*DOCUMENT SEGMENT*:
Wednesday, November 21, 2007

Jump!

A fair share of the algorithms implemented by the peephole optimizer has to do with jump optimization. The compiler has already been carefully crafted to produce the best possible code before reaching this pass, but some optimizations may reintroduce small inefficiencies, that must be solved one way or another.
This is a summary of the tasks performed by our optimizer:
  1. Chained jumps detection
A chained jump is a branch instruction that jumps into an unconditional branch. In some pathological cases, the chain may extend through several jumps. When the optimizer detects such a chain, it substitutes all intermediate targets by the target at the end of the chain. We must be careful in order to avoid circular jumps.
  1. Jumps to return
An unconditional branch may land on a return operation code. Execution time is saved by substituting the original branch with a return.

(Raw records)
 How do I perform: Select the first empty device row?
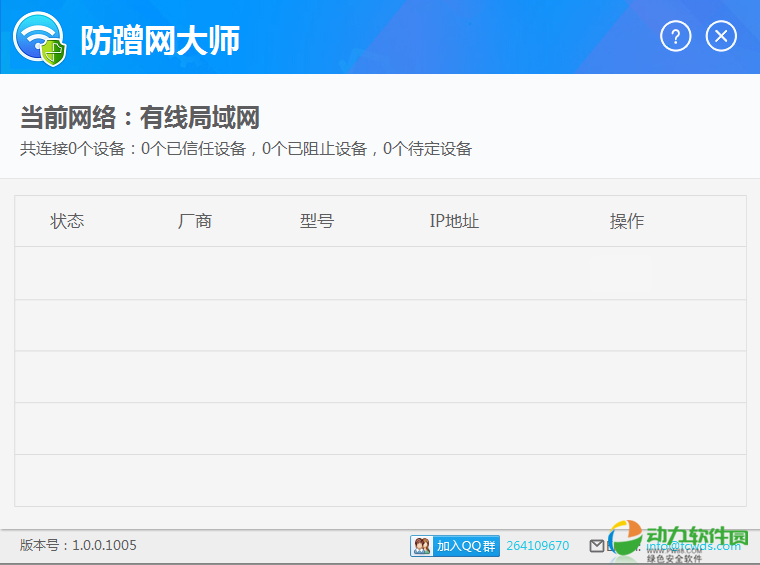[380, 273]
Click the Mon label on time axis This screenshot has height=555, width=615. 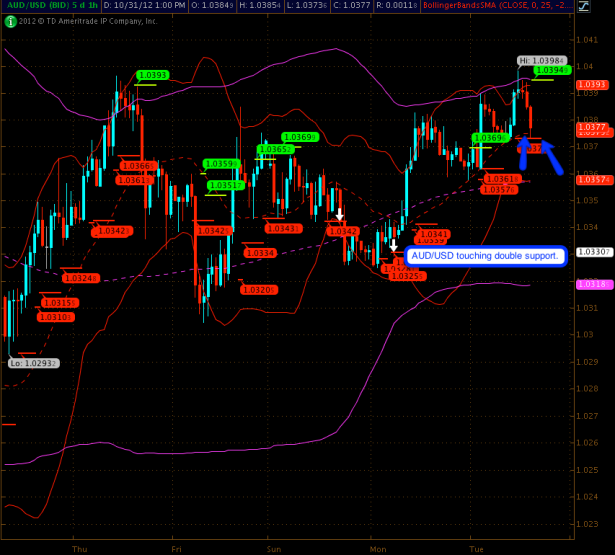pos(378,548)
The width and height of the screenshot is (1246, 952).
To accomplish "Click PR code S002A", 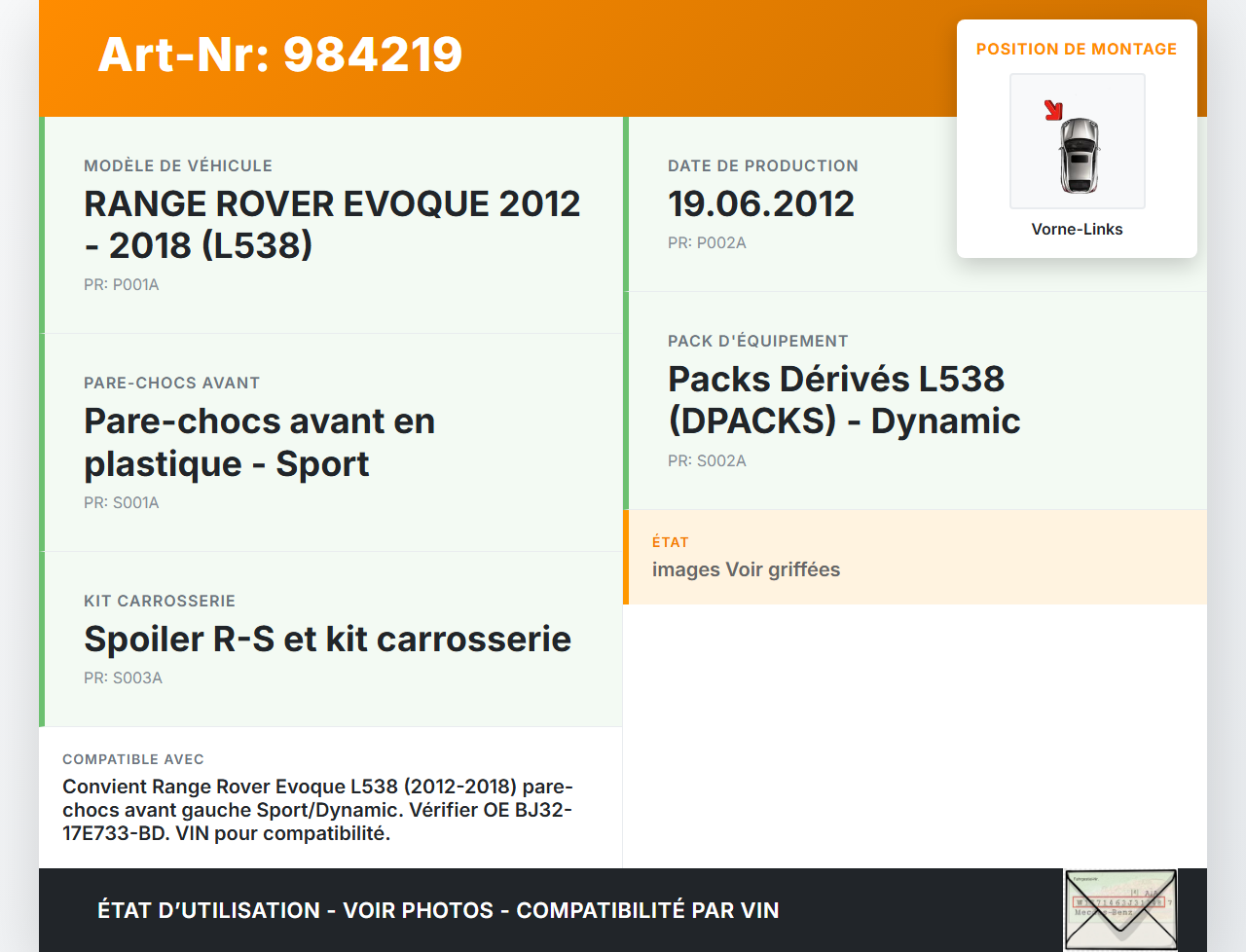I will tap(707, 460).
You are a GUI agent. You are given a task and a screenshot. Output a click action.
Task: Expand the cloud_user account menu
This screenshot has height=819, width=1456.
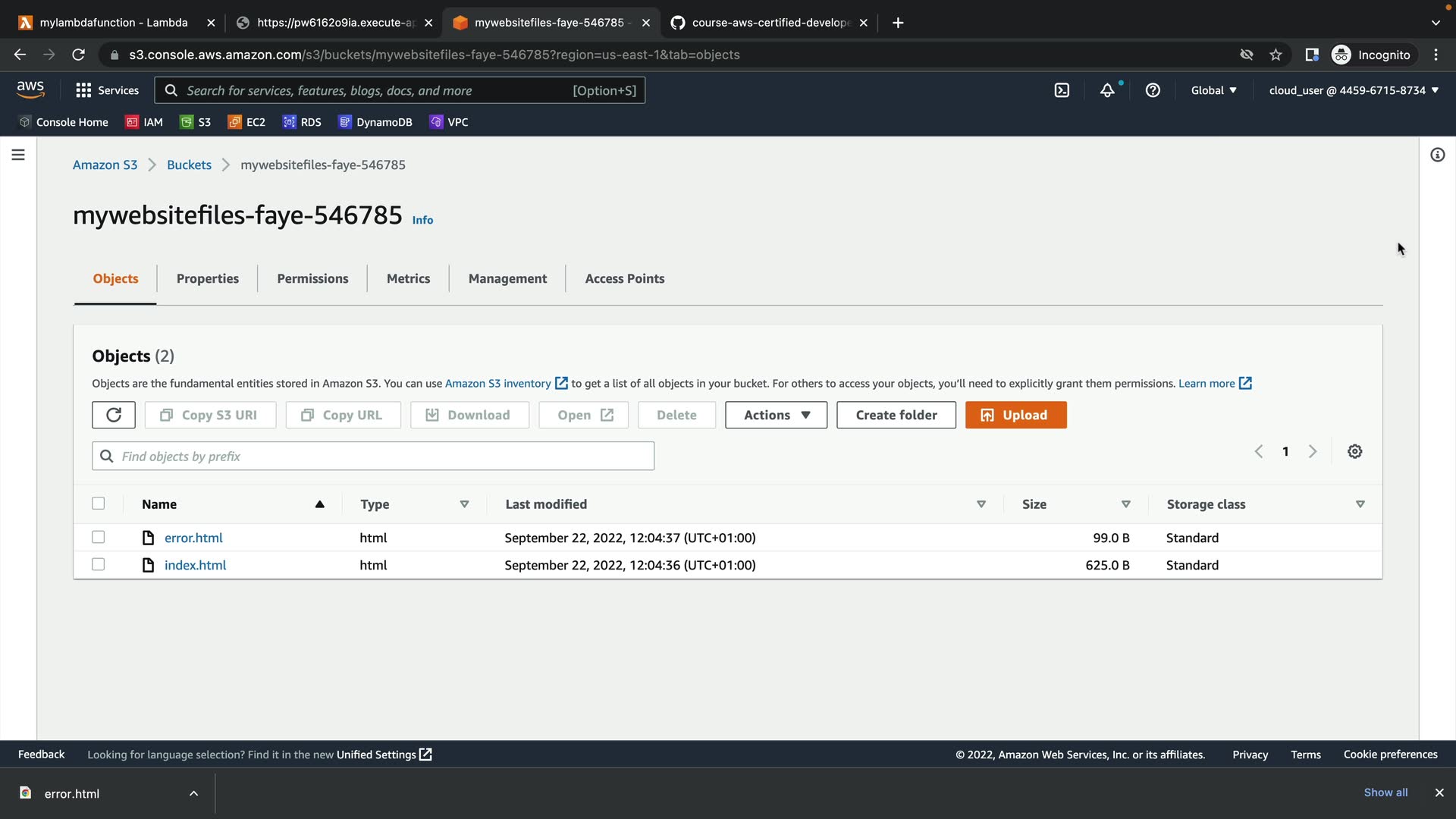(1353, 90)
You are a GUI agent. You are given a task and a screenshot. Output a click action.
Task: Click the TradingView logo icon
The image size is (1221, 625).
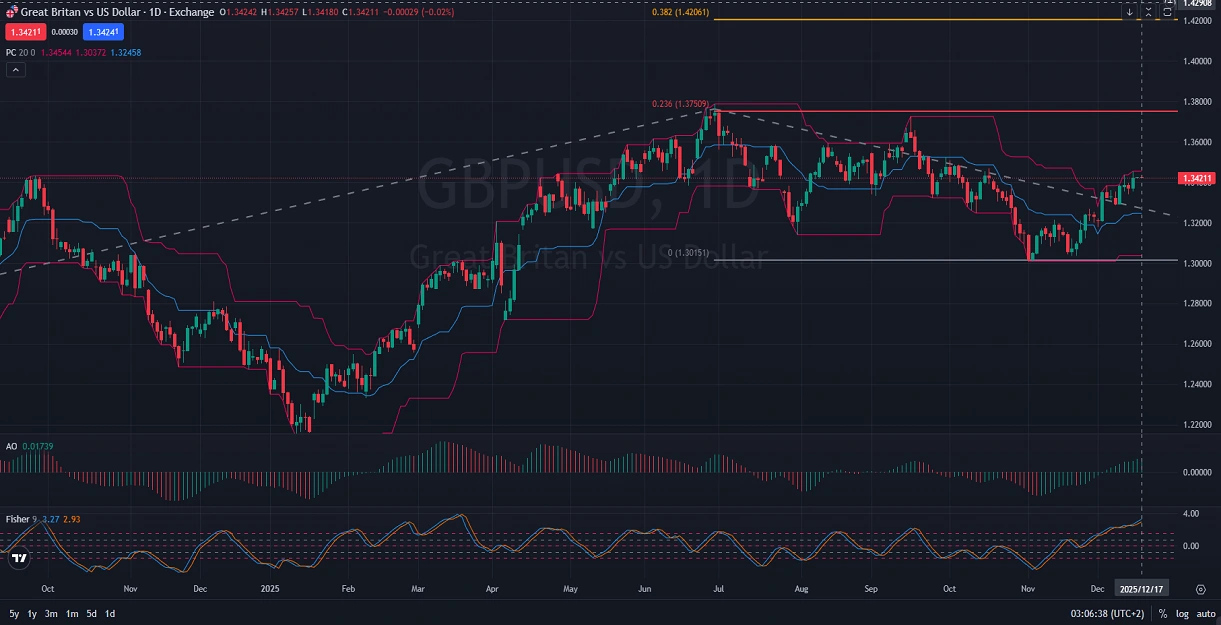click(17, 560)
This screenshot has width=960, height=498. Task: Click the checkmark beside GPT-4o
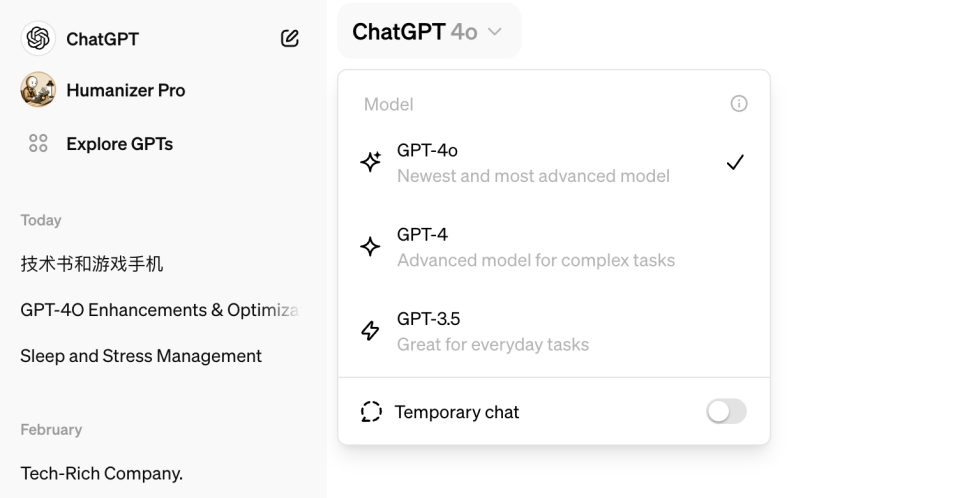(735, 162)
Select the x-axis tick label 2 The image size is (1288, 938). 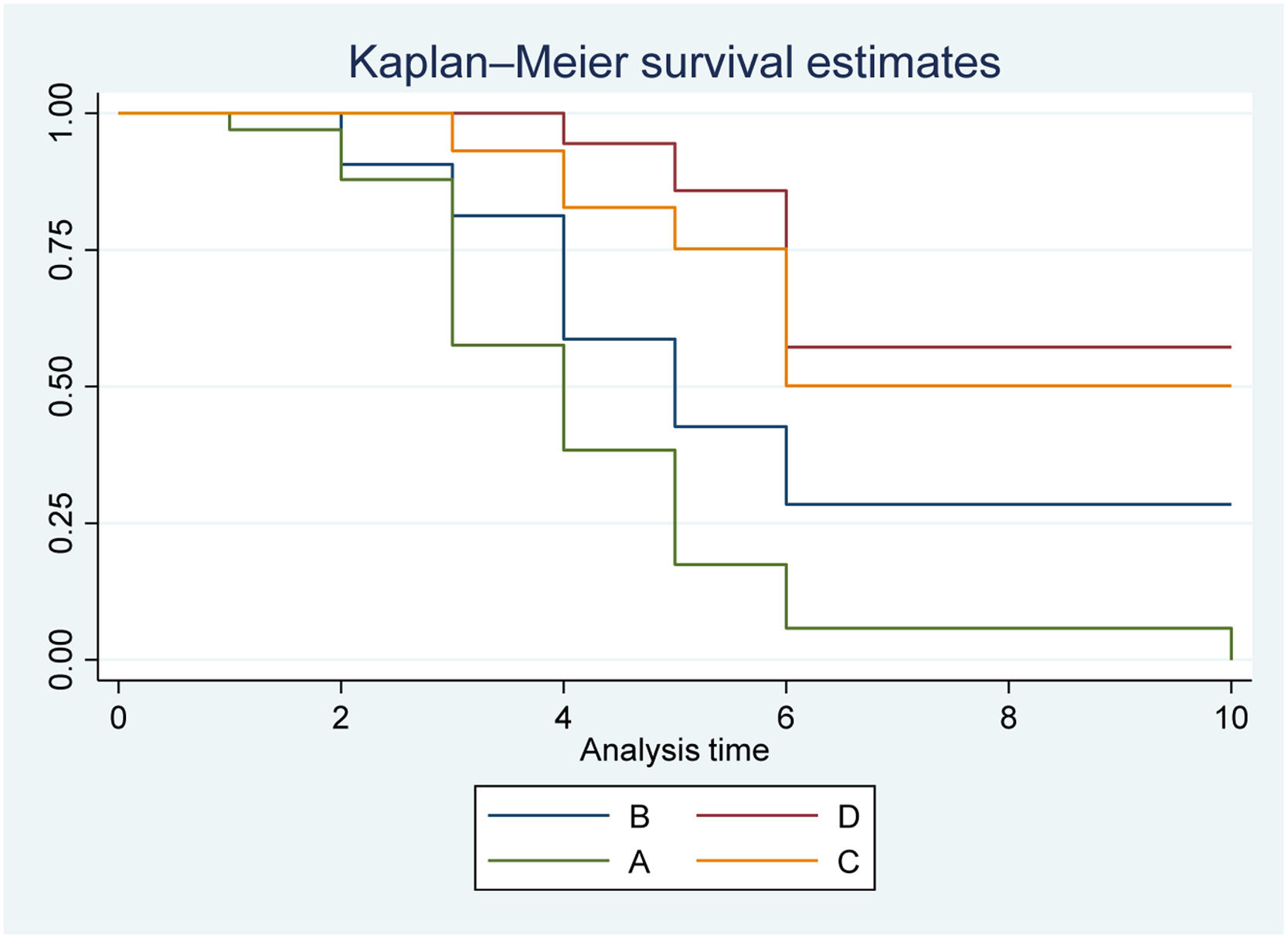click(341, 718)
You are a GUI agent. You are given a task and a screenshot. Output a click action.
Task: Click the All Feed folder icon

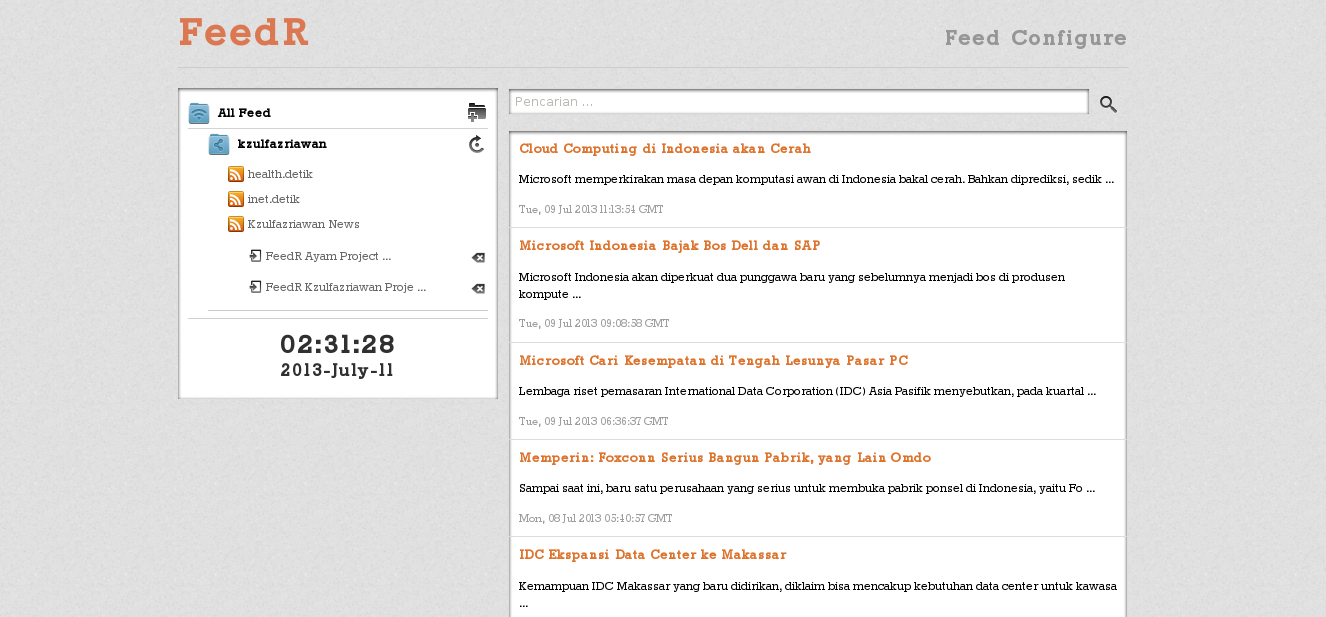pyautogui.click(x=198, y=112)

*PROBLEM STATEMENT*: Carry on the post about jump optimization in the peephole optimizer, picking up after its last sentence. The data above is separate material, apart from the post on jump optimization.

*SOLVED EXERCISE*:
  1. Common branch suffixes
As already explained here, this is a space-saving optimization that detects repeated code at the end of converging executing paths. Since time is more important than space, this pass is executed after jump to return detection.
  1. Unreachable code detection
Code is symbolically executed, marking all instructions reached by some execution path. Then, all non-marked instructions are deleted.
  1. Trivial jumps removal
As a side effect of the previous pass, code is compacted and some trivial jump patterns may be introduced. For instance, we could have a jump to the immediately next instruction in the code stream, or a conditional branch skipping an unconditional branch, which could be substituted by a single inverted conditional branch.
  1. Peephole optimization, properly speaking
Now we scan the instruction stream searching for some short code sequences that can be simplified. For instance, we look for consecutive assignments on the same field, leaving just the last assignment. Consecutive assignments may be generated by automatic transformations, such as the algorithm for generating iterators. If a local variable is written and then read, and if this is the only use of that local variable, we can drop both the read and the write operations. This seemingly silly pattern is frequently generated by for/in loops.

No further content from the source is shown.